Wrap the artichokes in the foil and roast in the oven for about 40 minutes until tender.

Add capers, shallots and crumbled feta to complete this Mediterranean artichoke recipe.

Head over to The Mediterranean Dish for a delicious garlic and dill vinaigrette recipe to accompany your roasted artichokes.

Anna Jones' Smokey Mushroom and Roast Kale Lasagne

IMAGE: Ana Cuba - www.anna jones.co.uk

IMAGE: Ana Cuba - WWW.ANNAJONES.COM

See full article at www.annajones.co.uk

Lasagne is such a people pleaser! This recipe makes for an exciting change though, it’s not your usual beef or veg. Every time I’ve served this it’s got great feedback. The porcini mushrooms create an amazing smokey flavour that is delicious…

Ingredients:

30g dried porcini
450g mushrooms
25g butter, plus more for greasing
Olive oil
2 tbsp. chopped flat-leaf parsley
150g kale, stalks removed, leaves torn into bite-sized pieces
300g fresh lasagne sheets
150g Parmesan (I use a vegetarian one), grated plus a little extra
Truffle oil (optional)

For the Béchamel

1 litre whole milk or almond milk
1/2 small onion
2 bay leaves
8 black peppercorns
50g butter
75g plain flour
1 tablespoon smoked water (optional)

Method:

Cover the porcini with 200ml of boiling water. Clean your mushrooms, using a brush or damp kitchen paper to dust off any dirt, then tear or slice them into bite-sized pieces.

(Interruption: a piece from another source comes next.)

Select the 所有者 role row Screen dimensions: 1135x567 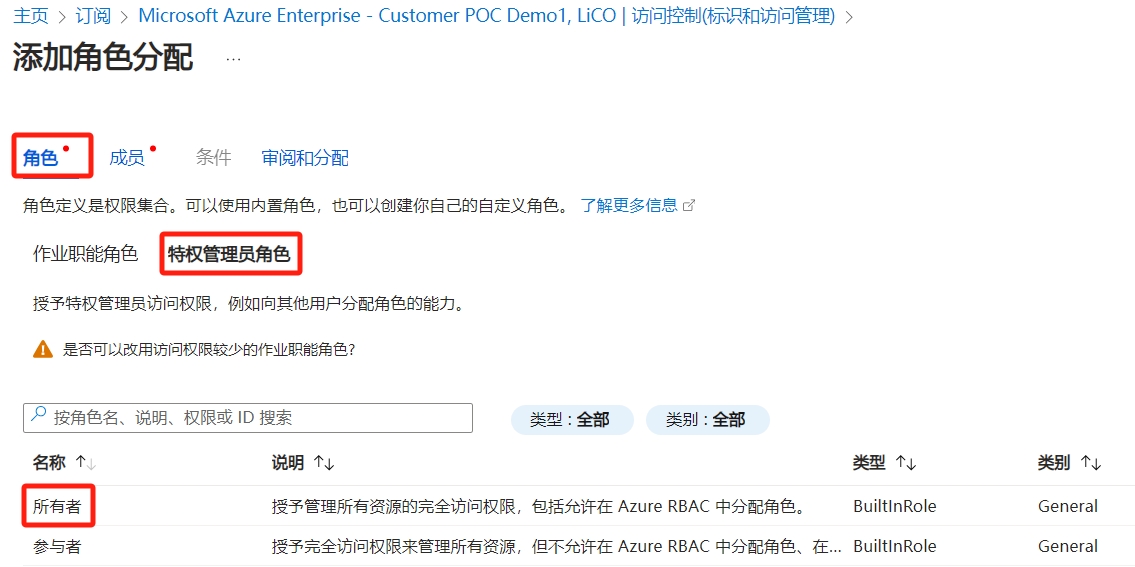tap(56, 506)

For the béchamel, heat the milk in a pan with the onion, bay and peppercorns until boiling. Remove from the heat and leave to infuse for 30 minutes. Strain through a fine sieve into a jug and set aside for later.

Next cook your mushrooms – you will need to do this in a couple of batches. Melt half the butter in a large frying pan over a very high heat and add a splash of olive oil. Let the pan get nice and hot, then add half the fresh mushrooms and cook, moving them around the pan, until they are browned and crisp (about 5–7 minutes).

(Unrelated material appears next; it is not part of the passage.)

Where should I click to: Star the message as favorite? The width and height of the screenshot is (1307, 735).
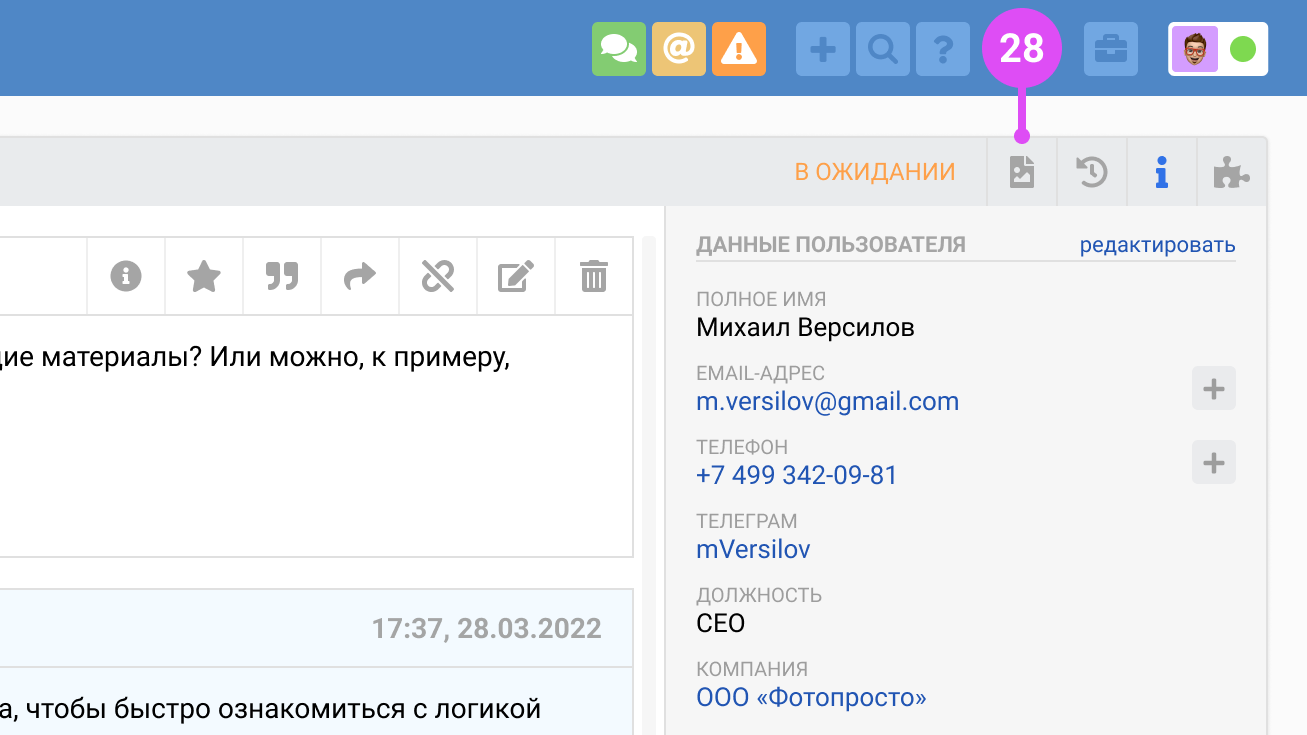(203, 277)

Season with a pinch of salt and remove the first batch to a large bowl. Put the pan back on the heat, add the rest of the butter and a bit more oil, and cook the rest of the mushrooms.

Once the second batch is golden, drain the porcini, keeping the soaking liquid, then roughly chop them and add them to the pan of mushrooms along with the parsley. Stir together and tip into the bowl with the rest of the mushrooms.

Now back to your sauce. Melt the butter in a heavy-bottomed pan, add the flour and mix well, allowing it to cook for a couple of minutes so the flour loses its rawness. Take the pan off the heat and add the milk bit by bit, starting with small drops and stirring well with a balloon whisk to prevent lumps forming. Once you have mixed in all the milk, stir in the porcini soaking liquid and put the pan back on the heat. Bring to the boil, stirring constantly – the mixture will thicken.

Simmer for 3 minutes, then stir in the smoked water (if using) and the parsley and mushroom mixture and heat gently. Taste and season with more salt and pepper if it’s needed.

In a bowl, scrunch the kale with a tablespoon of olive oil and some salt and pepper and mix through the sauce too.

Preheat the oven to 220ºC/200ºC fan/gas 7. Butter an ovenproof dish (about 20 x 30cm). If you are using dried pasta sheets, boil the pasta in salted water according to the packet instructions. If you are using fresh, cook the sheets in boiling water for 2 minutes, cooking 4 squares at a time and assembling the dish as you go.

Start with a layer of pasta, then sauce, then a sprinkling of Parmesan and keep going, building up the layers until you have used all the pasta sheets, and finishing with a layer of sauce and Parmesan. Bake in the oven for 25–30 minutes, until golden brown on top and bubbling. Drizzle with truffle oil if you like, and serve with more Parmesan and some green salad.